You’ll need a preliminary set of renderings and a design concept for any facility you want to see get built. As with demand studies, you’ll likely have folks that can do this in-house if you have a design school, at least to create the “first pass” at your vision for the project that could be used to share your initial vision with an outside development team.  Be careful, though – every outside developer has their own design and architectural firms (or in-house teams of their own), and a big part of your analysis for who to pick as your development partner is how good they are at design. The more you “box them in,” the less potential you create to maximize their value.

● Site Testing & Evaluation

Every site has its own set of issues. For developed sites, there will always be concerns about prior contamination (by anything from fuel runoff to asbestos), which are typically addressed with an environmental report (commonly referred to as a “Phase 1”). Other sites will have concerns with wetlands, waterways, drainage, topography, or other physical characteristics that need to be examined by an engineer to determine how they’ll need to be addressed in the development plan. This work is almost always performed by outside experts, but again – be careful who you pick and what you ask them to do, and make sure it aligns with what your anticipated sources of financing will need.

● Engineering and Construction Budgeting

Once you have your design in place and have ironed out site challenges, you can create a more detailed engineering estimate for how much it will cost to actually build the building you want. This is an iterative process – you can make justified assumptions about costs until you get more detailed site information or architectural estimates. As with site testing, this work is almost always performed by third parties – typically general contracting firms (who may, if you have a good relationship with them, give you a “ballpark” estimate without needing to formally engage – it never hurts to ask!). And, as with everything above, beware trying to select your contracting partners before you have a master developer for the project (if you want one) – while capital providers aren’t as particular about general contractors and engineers, most developers are, and pre-selecting them will drastically limit the number of developers who would be willing to work with you on putting the deal together.

::::

EXERCISES TO COMPLETE>
- 1) In the facility-development text, what is the environmental report that addresses prior contamination commonly called?
- 2) Check each statement against the facility-development text and say whether it agrees:
(a) Site testing work is almost always done by outside experts.
(b) Capital providers are more particular about general contractors than most developers are.
(c) Outside developers generally have no design or architectural firms of their own.
- 3) From the facility-development text, copy out the stretch from "You’ll need a" through "maximize their value.".

DATA EXCERPT>
::::

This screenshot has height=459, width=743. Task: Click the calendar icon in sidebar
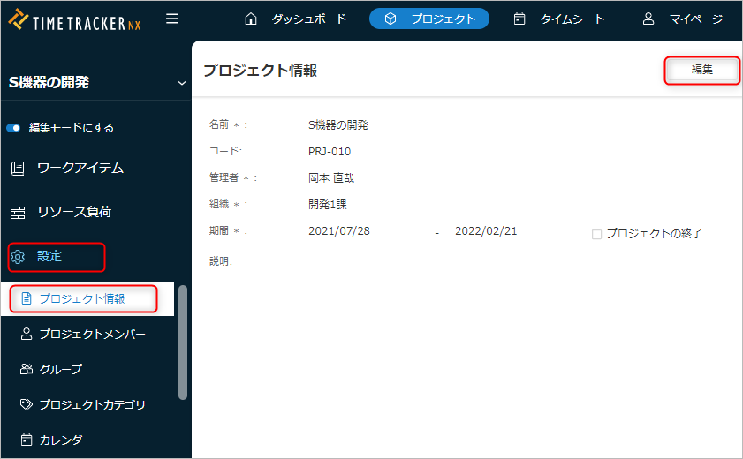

::::

ANSWER LIST>
- 1) A "Phase 1."

- 2)
(a) Yes: "This work is almost always performed by outside experts"
(b) No: "while capital providers aren’t as particular about general contractors and engineers, most developers are"
(c) No: "every outside developer has their own design and architectural firms (or in-house teams of their own)"

- 3)
You’ll need a preliminary set of renderings and a design concept for any facility you want to see get built. As with demand studies, you’ll likely have folks that can do this in-house if you have a design school, at least to create the “first pass” at your vision for the project that could be used to share your initial vision with an outside development team.  Be careful, though – every outside developer has their own design and architectural firms (or in-house teams of their own), and a big part of your analysis for who to pick as your development partner is how good they are at design. The more you “box them in,” the less potential you create to maximize their value.